The issue I an having is the stepper motor will operate properly (turning it on and off) up until the first time you call a digitalWrite() command (Used for operating the DC motor). After I use the digitalWrite() then the stepper motor will never operate again until the system is reset. I need to operate the stepper after I do a digitalWrite()

If I take the code below and comment out the two digitalWrite() in the ‘cutter operation’ section, then the stepper motor works beautiful but I lose any functionality of my relay. (which is an issue)

Can anybody shine some light on this?

// include libraries
#include <Wire.h>
#include <Adafruit_MotorShield.h>
//-------------------------------------------------

//From StepperTest Example
Adafruit_MotorShield AFMS = Adafruit_MotorShield(); // Create the motor shield object with the default I2C address
Adafruit_StepperMotor *myMotor = AFMS.getStepper(200, 2);
//-------------------------------------------------

// This code is for the input momentary switch that tells where cam is
const int buttonPin = 12;             // Input from momentary switch is pin 2
int buttonState = 0;                  // variable for reading the pushbutton status
const int relayPin = 11;              // relay is attched to pin 11
//-------------------------------------------------

void setup()  {
  pinMode(relayPin, OUTPUT);        // initialize the LED pin as an output:
  pinMode(buttonPin, INPUT_PULLUP); // initialize the pushbutton pin as an input:
  digitalWrite(relayPin, HIGH);

  AFMS.begin();                   // create with the default frequency 1.6KHz
  myMotor->setSpeed(20);  // 20 rpm
}
//-------------------------------------------------

void loop() {
  int stepsToTake;
  stepsToTake = 100;
  feederOperate(stepsToTake);   // Move Stepper 
  cutterOperate();              // Operate Relay
  delay(1000);
}
//-------------------------------------------------

//This is the cutter operation
void cutterOperate()  {
  digitalWrite(relayPin, LOW);                        //Turn relay on
  delay(1000);
  buttonState = digitalRead(buttonPin);               //Check status of switch
  while (buttonState == LOW)  {                       //Wait until switch is no longer depressed
    delay(10);
    buttonState = digitalRead(buttonPin);
  }
  delay(200);
  digitalWrite(relayPin, HIGH);                       //Turn relay off
}
//-------------------------------------------------

//This is the feeder operation
void feederOperate(int stepsToTake)  {
  delay(20);
  myMotor->step(stepsToTake, BACKWARD, DOUBLE);     //Move Stepper
  delay(1000);
}

How is this relay powered? Not from the Arduino pin right? You have a transistor or an optocoupler or something in between right?

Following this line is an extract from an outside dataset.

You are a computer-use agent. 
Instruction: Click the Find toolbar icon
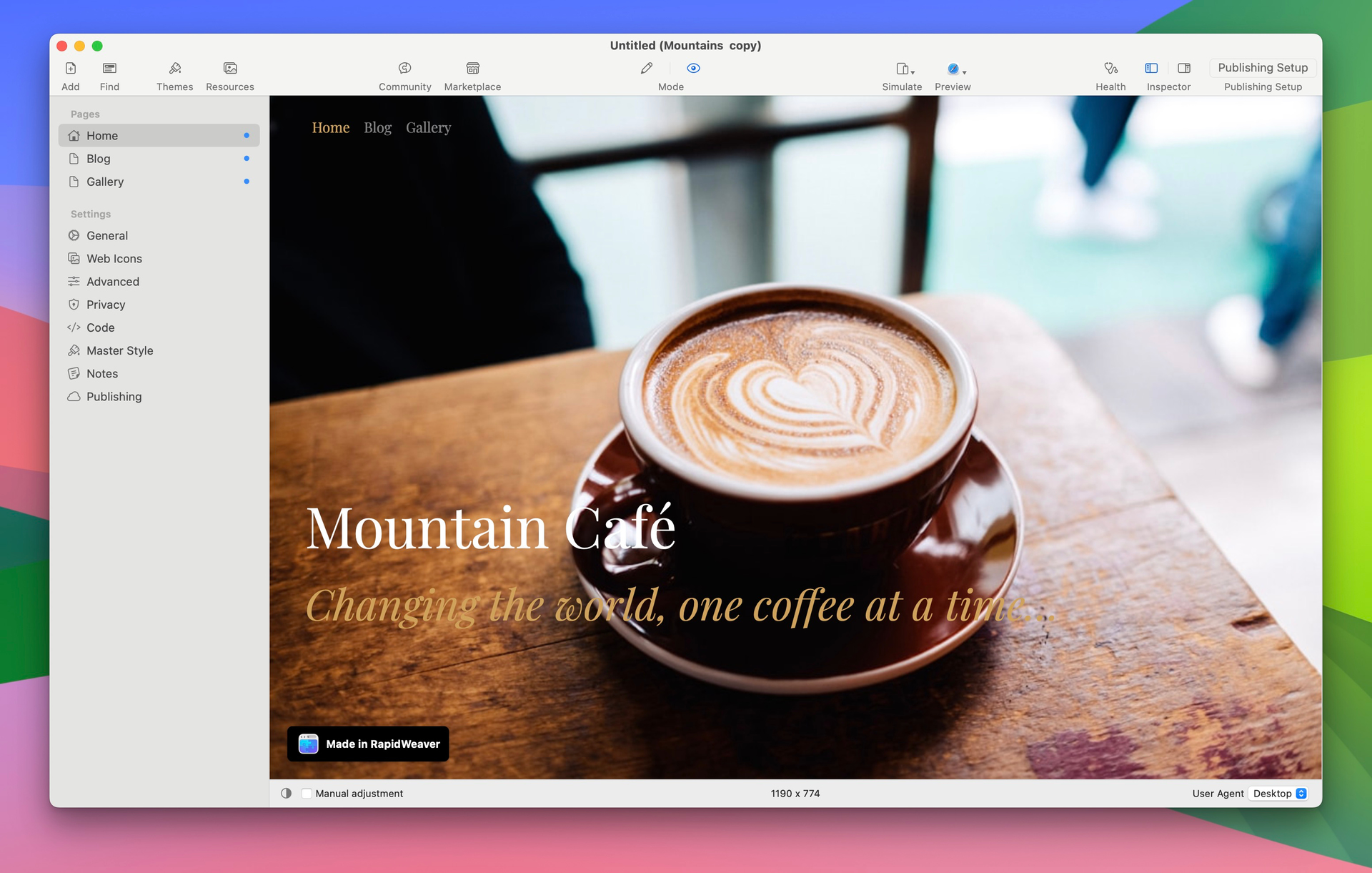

I am using a 'packaged' relay board from sainsmart, (2-Channel 5V Relay Module | SainSmart – SainSmart.com), which according to specs draws 15-20ma per relay. I am only using one relay and I believe that 20 mA draw is well within specs of an Arduino pin, thus the relay board is connected straight to the arduino.

Does the relay operation lock up the board when NOT using the stepper?

Can you post a wiring diagram showing how you have all of this hooked up?

The relay works fine without the stepper motor engaged and the stepper works fine without the relay engaged.

Here is my schematic:

What's your power supply?

The stepper, motor shield, and DC motor operate off of one power supply. 12V 1 Amp. The DC motor at full stall draws .7A and the stepper motor have a max current of 350mA. They are never driven at the same time. (there is a delay in between operation) I have measured the current draw and it never exceeds 0.5 Amps

The arduino board itself is driven off a separate 12V 1A transformer.

You should have a free wheeling diode across the motor leads (like a 1N4004), cathode (end with stripe) toward +, to suppress inductive kickback which might cause the MCU to fault. And a 10nF (0.01uF) ceramic capacitor in parallel with diode to suppress brush noise wouldn't hurt.

FredScuttle:
You should have a free wheeling diode across the motor leads (like a 1N4004), cathode (end with stripe) toward +, to suppress inductive kickback which might cause the MCU to fault. And a 10nF (0.01uF) ceramic capacitor in parallel with diode to suppress brush noise wouldn't hurt.

You sir, have made my day.

For now, I have isolated power supplies between the DC motor and the MCU to eliminate any possibility of noise, and the project works as expected. I now know I have a noise issue and will continue down that path of eliminating it as you described. Thanks!